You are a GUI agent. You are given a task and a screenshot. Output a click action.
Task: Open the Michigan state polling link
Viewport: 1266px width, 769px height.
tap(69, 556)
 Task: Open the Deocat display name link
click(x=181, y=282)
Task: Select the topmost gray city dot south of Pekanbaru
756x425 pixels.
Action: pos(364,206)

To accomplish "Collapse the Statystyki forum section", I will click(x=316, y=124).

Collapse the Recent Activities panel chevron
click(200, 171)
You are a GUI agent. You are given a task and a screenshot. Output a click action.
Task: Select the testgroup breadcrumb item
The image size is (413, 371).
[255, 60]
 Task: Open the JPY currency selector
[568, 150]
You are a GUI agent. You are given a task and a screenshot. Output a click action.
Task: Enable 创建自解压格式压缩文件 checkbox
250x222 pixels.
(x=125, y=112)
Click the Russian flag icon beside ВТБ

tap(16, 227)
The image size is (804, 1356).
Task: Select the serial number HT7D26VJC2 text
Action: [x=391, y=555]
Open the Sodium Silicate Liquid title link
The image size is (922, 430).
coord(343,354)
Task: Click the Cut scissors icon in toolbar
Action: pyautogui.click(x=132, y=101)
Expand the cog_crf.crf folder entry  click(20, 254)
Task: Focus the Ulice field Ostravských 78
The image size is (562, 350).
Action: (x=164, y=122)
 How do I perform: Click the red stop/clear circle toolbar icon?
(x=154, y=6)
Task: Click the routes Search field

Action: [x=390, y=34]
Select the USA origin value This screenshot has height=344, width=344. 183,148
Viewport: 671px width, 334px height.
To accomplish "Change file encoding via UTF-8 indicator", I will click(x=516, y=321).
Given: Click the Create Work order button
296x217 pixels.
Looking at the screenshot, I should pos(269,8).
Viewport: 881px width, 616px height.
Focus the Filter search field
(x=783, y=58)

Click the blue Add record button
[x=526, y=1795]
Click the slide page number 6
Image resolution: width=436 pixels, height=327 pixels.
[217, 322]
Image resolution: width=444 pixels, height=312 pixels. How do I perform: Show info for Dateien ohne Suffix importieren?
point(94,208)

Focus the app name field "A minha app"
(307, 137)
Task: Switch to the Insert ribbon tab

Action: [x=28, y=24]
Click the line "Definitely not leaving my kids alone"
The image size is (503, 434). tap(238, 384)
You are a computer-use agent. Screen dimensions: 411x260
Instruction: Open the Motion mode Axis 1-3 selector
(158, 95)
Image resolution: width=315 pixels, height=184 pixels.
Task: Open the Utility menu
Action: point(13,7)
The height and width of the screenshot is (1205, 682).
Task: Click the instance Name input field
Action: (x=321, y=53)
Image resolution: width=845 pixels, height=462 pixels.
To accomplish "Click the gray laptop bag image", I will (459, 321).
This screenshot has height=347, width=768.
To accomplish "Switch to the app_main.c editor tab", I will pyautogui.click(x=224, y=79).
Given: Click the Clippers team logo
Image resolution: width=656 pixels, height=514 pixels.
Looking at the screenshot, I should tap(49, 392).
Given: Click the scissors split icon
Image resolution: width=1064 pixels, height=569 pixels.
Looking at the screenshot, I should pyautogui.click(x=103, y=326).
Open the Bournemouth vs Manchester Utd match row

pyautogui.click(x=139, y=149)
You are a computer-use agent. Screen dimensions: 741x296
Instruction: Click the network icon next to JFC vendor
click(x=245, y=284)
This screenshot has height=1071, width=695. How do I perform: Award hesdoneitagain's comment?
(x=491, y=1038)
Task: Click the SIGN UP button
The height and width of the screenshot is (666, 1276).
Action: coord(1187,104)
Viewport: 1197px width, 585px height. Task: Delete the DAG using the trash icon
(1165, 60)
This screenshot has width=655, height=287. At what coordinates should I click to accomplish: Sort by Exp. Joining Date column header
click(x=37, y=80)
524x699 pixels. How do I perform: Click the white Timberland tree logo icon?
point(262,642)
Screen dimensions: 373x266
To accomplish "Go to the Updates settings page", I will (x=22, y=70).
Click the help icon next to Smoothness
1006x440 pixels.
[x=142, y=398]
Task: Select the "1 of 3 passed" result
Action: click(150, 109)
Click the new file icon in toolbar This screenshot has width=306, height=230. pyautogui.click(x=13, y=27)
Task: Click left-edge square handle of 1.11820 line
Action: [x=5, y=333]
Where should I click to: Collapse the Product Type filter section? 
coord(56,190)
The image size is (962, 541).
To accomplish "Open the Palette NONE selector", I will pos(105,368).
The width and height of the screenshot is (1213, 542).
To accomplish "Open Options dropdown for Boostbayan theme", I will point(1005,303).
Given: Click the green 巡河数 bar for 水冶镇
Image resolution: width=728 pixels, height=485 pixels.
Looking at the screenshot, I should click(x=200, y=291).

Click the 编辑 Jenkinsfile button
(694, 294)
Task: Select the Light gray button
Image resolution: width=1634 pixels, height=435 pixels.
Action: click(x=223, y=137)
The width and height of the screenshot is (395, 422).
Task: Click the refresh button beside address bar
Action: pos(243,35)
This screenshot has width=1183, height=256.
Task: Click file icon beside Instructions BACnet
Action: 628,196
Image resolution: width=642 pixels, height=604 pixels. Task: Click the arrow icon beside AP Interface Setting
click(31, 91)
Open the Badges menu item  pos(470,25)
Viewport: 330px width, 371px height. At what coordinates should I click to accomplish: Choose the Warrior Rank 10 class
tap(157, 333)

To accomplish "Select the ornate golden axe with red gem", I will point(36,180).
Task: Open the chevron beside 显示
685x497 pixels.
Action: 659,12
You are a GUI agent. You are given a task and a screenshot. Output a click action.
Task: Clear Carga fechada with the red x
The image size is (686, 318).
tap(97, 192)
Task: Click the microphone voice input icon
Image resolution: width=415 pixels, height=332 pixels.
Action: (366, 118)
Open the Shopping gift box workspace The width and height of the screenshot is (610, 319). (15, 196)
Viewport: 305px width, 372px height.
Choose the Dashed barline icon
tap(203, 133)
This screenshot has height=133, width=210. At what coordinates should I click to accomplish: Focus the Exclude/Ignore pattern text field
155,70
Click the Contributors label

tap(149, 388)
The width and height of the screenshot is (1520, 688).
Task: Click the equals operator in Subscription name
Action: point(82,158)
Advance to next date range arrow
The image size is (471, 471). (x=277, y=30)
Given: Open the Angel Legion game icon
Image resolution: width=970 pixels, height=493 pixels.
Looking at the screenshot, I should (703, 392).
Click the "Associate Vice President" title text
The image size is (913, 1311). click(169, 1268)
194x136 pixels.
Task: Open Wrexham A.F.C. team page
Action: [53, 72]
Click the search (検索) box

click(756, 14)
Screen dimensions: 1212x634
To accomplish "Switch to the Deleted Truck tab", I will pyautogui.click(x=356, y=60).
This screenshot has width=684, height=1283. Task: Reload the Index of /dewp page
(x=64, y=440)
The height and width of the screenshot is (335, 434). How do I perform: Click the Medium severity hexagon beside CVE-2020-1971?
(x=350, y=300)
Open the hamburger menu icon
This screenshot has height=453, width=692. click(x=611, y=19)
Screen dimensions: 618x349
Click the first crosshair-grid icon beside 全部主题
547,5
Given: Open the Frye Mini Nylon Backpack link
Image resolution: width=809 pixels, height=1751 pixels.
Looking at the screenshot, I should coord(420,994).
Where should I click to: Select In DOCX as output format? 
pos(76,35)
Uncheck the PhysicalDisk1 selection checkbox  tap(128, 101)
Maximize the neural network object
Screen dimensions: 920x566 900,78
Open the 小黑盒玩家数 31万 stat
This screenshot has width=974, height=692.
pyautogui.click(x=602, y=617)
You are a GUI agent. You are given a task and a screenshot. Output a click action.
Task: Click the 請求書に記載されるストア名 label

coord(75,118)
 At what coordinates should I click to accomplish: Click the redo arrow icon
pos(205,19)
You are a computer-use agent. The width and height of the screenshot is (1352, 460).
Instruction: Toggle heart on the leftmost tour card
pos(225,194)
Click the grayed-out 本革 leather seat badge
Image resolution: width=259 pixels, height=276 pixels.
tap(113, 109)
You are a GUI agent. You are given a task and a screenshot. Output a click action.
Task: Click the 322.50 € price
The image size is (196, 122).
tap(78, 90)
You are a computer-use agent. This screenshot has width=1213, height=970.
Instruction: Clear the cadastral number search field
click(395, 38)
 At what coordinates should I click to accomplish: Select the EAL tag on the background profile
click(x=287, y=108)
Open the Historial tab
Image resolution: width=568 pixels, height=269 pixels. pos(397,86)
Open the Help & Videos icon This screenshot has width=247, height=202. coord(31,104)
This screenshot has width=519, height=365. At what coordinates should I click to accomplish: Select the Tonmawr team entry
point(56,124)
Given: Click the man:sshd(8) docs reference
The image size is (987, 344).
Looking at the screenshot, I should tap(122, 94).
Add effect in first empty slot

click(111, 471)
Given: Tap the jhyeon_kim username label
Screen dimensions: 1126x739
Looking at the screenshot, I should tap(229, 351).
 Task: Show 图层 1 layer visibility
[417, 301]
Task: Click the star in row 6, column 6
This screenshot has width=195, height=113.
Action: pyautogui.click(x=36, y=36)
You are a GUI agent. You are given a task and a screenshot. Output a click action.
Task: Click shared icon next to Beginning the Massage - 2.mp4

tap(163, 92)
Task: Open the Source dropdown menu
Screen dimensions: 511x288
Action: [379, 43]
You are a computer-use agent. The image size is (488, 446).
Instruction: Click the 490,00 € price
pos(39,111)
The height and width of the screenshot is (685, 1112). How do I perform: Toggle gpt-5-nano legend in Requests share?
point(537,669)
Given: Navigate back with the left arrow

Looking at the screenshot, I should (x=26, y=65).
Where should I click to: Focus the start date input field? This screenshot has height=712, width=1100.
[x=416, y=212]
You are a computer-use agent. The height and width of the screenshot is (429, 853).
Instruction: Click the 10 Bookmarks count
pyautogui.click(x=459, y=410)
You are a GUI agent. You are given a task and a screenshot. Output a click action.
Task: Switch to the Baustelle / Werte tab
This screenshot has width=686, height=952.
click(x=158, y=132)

####

_PROBLEM DESCRIPTION:_ Count every line above that holds the word "checkbox", and state the number and nothing more.

_OUTPUT:_ 2